Friday, May 25, 2018

Video, Viewer, and Violence

Dominik Lejman, Yo Lo Vi, 2007


























Polish artist Dominik Lejman incorporates viewer interactivity into his paintings in a way that recalls video art of the early seventies, notably Dan Graham's. In Lejman's piece, Yo Lo Vi, 2007, for example, the artist projects a delayed image of the viewer over a painting with a reflective surface. The painting depicts a male figure whose hands are tied behind his back and whose head is hidden by a white cover that appears half dunce cap, half torture hood. Torture is the main connotation though, given not only the man's bound hands, but also the foreboding, shadow background. Therefore, the viewer, cast without permission in this macabre scene, is impliedly complicit in a violent act. A discomforting placement for sure, and it's a placement that recalls Dan Graham's early video experiments in surveillance and time delay, notably the eponymous Opposing Mirrors and Video Monitors on Time Delay, 1974/1993. In this piece the audience is videotaped, their recording appearing on a monitor visible in a mirror as it looked a few seconds before their real time mirror image. However, unlike the time delay in Graham's video, which according to the artist was meant to create a time warp that had a psychedelic drug-like effect on the viewer, Lejman's hesitant response bends reality to reveal its dark, violent undercurrents. Accordingly, Lejman highlights a universal human capacity for violence, and as viewers, we're part of it, like it or not.

Tuesday, May 1, 2018

Michael Morris: Toronto Letter


Michael Morris, Rote Liebe, 1990 (L.), Gelbe Liebe, 1990 (R.) 
Courtesy: Paul Petro Contemporary Art, Credit: Cheryl O'Brien

Michael Morris
Toronto Letter – A Concise Colour Bar Survey 1966 - 2017
Paul Petro Contemporary Art, March 30 – April 28, 2018

Rarely does a private Toronto gallery mount an exhibition that puts the curation of public galleries to shame. Toronto Letter – A Concise Colour Bar Survey 1966 – 2017 is one of them. This five-decade survey of British Columbia-based painter Michael Morris, which Paul Petro curated, stands out for succinctly linking abstract painting to quotidian life, and in doing so, enhances the history of modern painting in Canada by countering the frequent portrayal of abstraction as autonomous.

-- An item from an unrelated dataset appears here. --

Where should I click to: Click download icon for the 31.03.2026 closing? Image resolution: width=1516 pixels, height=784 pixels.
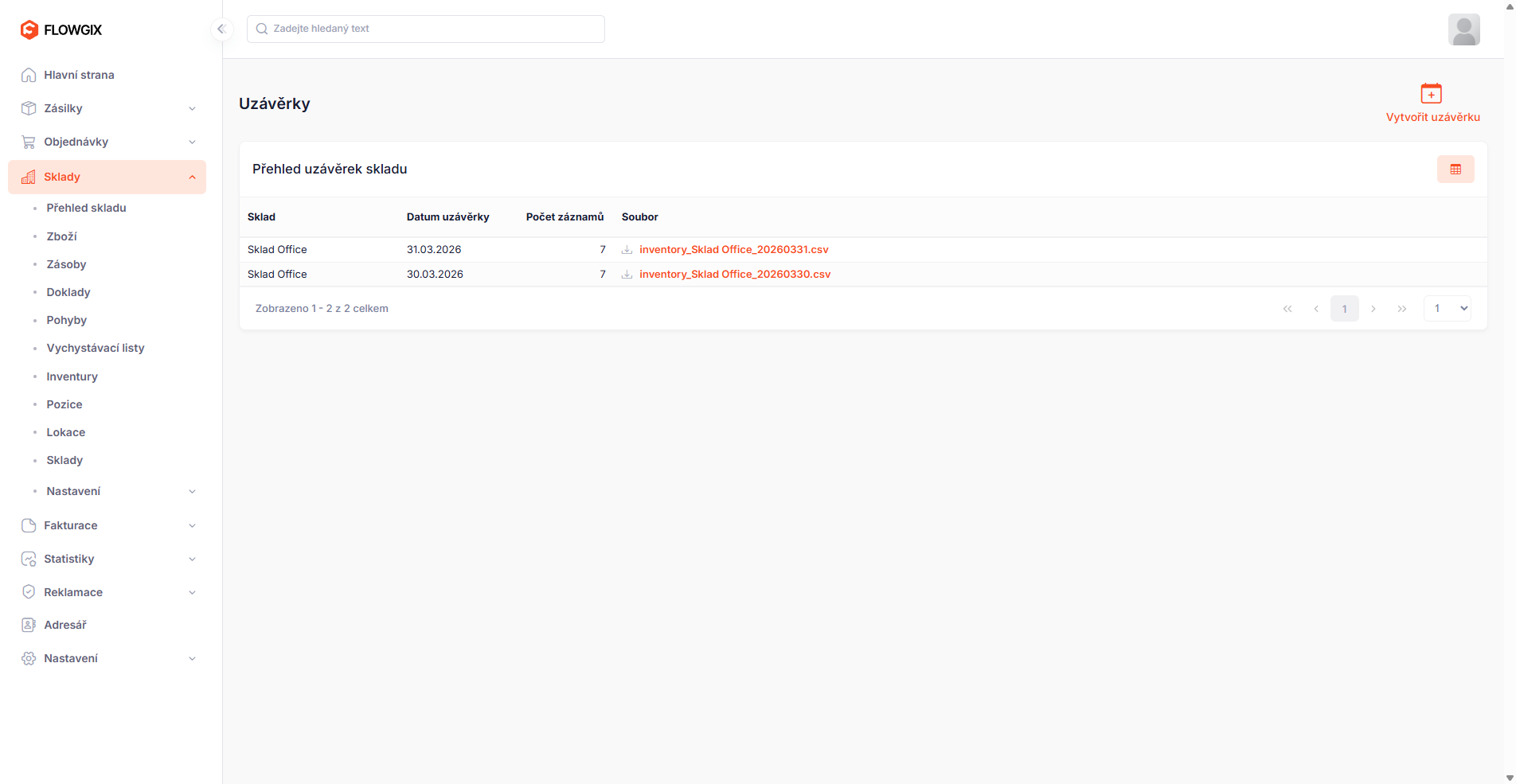click(627, 250)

This exhibition of paintings, video, and works on paper stems from two key influences that develop the exhibition historically and theoretically: The Letter Paintings and The Colour Bar Project: 1970 – 1978. Each of The Letter Paintings (1968-9) comprise graduated vertical colour bands. The series’ title, referring to written letters, signifies a communique with the outside world. Accordingly, the paintings are not discrete: the act of walking by them as if they were part of a streetscape is integral to their interpretation. These are influential paintings, and not just here in this survey. Their lineage can be seen, for instance, in Ian Wallace’s photographs pairing street scenes with Modernist abstract forms. Referencing the series in this exhibition are more recent paintings including Gelbe Liebe, 1990 and Rote Liebe, 1990, respective yellow and red monochromes composed of red or yellow plus greyscale diagonal and tipped vertical bands. The welcoming of the ambulatory viewer or passerby into The Letter Paintings and subsequent works, for one thing via architectural references that imply an ordinary street scene, is important for linking Morris’s paintings to the second exhibition building block: The Colour Bar Project 1970-1978. A collaboration with Vincent Trasov, this project was an ongoing colour research project that resulted in 1,900 small colour bars (enamel painted on 7" x 1 5/8" x 3/4" blocks of wood): monochromes in seven colours, grey scales, and full spectrum. Painted at Trasov’s and Morris’s bucolic and bacchanalian studio in Robert’s Creek B.C., the colour bars are set against a natural backdrop in the included Colour Research, Babyland, 1972-1977 (a DVD conversion of 202 slides). Here perhaps more than anywhere else in the exhibition, Morris explicitly connects abstraction to real life.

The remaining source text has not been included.